Saved data entries:
______________________________

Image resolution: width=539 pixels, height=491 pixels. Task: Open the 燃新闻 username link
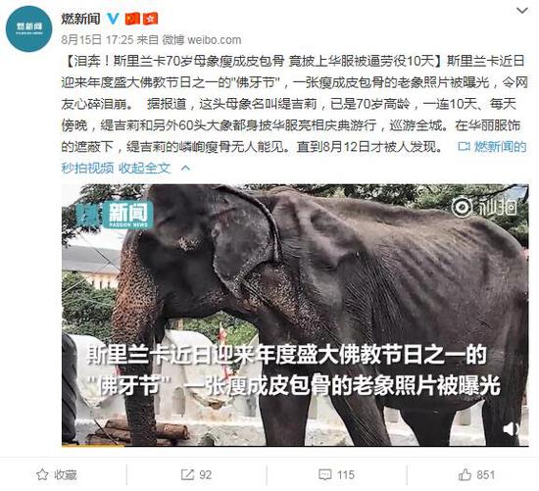point(80,19)
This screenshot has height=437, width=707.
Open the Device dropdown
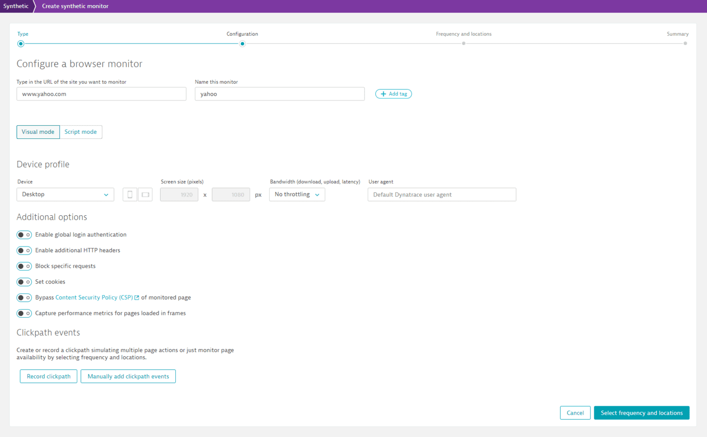65,194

______________________________

Your task. Exclude every picture, then reproduce the remaining data character for character.

Your response.
Image resolution: width=539 pixels, height=491 pixels. Task: Open the 燃新闻 username link
point(80,19)
This screenshot has height=437, width=707.
Open the Device dropdown
65,194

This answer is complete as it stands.